**Extracted text**

-- Opening Marker --

For My thoughts are not your thoughts, neither are your ways My ways,” declares the LORD. “As the heavens are higher than the earth, so are my ways higher than your ways and my thoughts than your thoughts (Isaiah 55:8-9).
Winter turns to spring and the season of dark, blue cold brings forth sprouts of colorful life. In the same way, we as people go through different seasons in our lives. In the striving seasons, we forget to praise, but we always remember to question: “Why God?” This place is difficult and requires faith that is so often hard to find.
My battle with depression and anxiety has been one of those chilled and leafless seasons. For a long time, I simply did not understand why God was allowing me to go through this mental illness and not healing me like I knew He could. I wanted a logical explanation and an immediate solution. I received neither. Instead, God has been gently holding me when I pound on His chest; carrying me when my heaving lungs cannot get air; listening to my sobbing questions; staying beside me when I look away from Him in anger; and walking with me when fear overtakes my mind. He has been my strength. I have not enjoyed this journey, but through it God has taught me that He can use the places I’ve been to serve His purpose.

-- Closing Marker --

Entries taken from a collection
-- Opening Marker --

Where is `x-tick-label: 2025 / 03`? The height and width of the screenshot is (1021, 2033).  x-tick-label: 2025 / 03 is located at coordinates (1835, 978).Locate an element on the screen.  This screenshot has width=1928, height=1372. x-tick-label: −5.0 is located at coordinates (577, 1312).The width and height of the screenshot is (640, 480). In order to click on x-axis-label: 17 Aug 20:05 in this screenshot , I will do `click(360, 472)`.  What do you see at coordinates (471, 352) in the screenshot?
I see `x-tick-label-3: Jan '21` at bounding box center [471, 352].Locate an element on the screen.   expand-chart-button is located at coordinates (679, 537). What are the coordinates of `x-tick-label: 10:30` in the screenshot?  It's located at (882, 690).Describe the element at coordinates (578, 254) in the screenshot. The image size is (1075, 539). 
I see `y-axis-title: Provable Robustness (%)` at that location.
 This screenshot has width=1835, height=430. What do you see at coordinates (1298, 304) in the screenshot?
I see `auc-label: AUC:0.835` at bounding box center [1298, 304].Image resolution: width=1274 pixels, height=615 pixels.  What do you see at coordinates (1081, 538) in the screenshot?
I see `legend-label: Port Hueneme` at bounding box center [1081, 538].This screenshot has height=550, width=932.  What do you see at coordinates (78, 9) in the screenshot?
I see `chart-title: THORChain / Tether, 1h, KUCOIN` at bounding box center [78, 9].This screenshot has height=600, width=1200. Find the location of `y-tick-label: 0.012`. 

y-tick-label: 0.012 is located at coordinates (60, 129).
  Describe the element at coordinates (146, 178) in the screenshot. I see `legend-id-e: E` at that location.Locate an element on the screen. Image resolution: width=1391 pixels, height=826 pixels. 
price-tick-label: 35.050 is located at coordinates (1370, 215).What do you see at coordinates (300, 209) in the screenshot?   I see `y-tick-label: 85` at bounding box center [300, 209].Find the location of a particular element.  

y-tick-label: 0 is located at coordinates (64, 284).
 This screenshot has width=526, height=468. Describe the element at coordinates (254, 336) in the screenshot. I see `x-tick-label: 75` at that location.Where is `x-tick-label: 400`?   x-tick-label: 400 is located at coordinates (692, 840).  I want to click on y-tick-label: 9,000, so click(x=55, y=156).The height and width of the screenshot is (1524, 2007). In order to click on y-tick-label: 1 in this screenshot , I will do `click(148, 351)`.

-- Closing Marker --

**Questions on the material**
[1] Reproduce the stretch of the reflection on faith and depression from "Winter turns to" through "hard to find.".
[2] Summarize the reflection on faith and depression in two sentences.

**Exercise solutions**
[1]
Winter turns to spring and the season of dark, blue cold brings forth sprouts of colorful life. In the same way, we as people go through different seasons in our lives. In the striving seasons, we forget to praise, but we always remember to question: “Why God?” This place is difficult and requires faith that is so often hard to find.

[2] Opening with Isaiah 55:8-9, the writer likens the way winter turns to spring to the different seasons people pass through, observing that in striving seasons people forget to praise but always ask God why. The writer describes a battle with depression and anxiety as one such season, in which God gave neither a logical explanation nor an immediate solution but held, carried, listened to, stayed beside, and walked with the writer, teaching that He can use the places the writer has been to serve His purpose.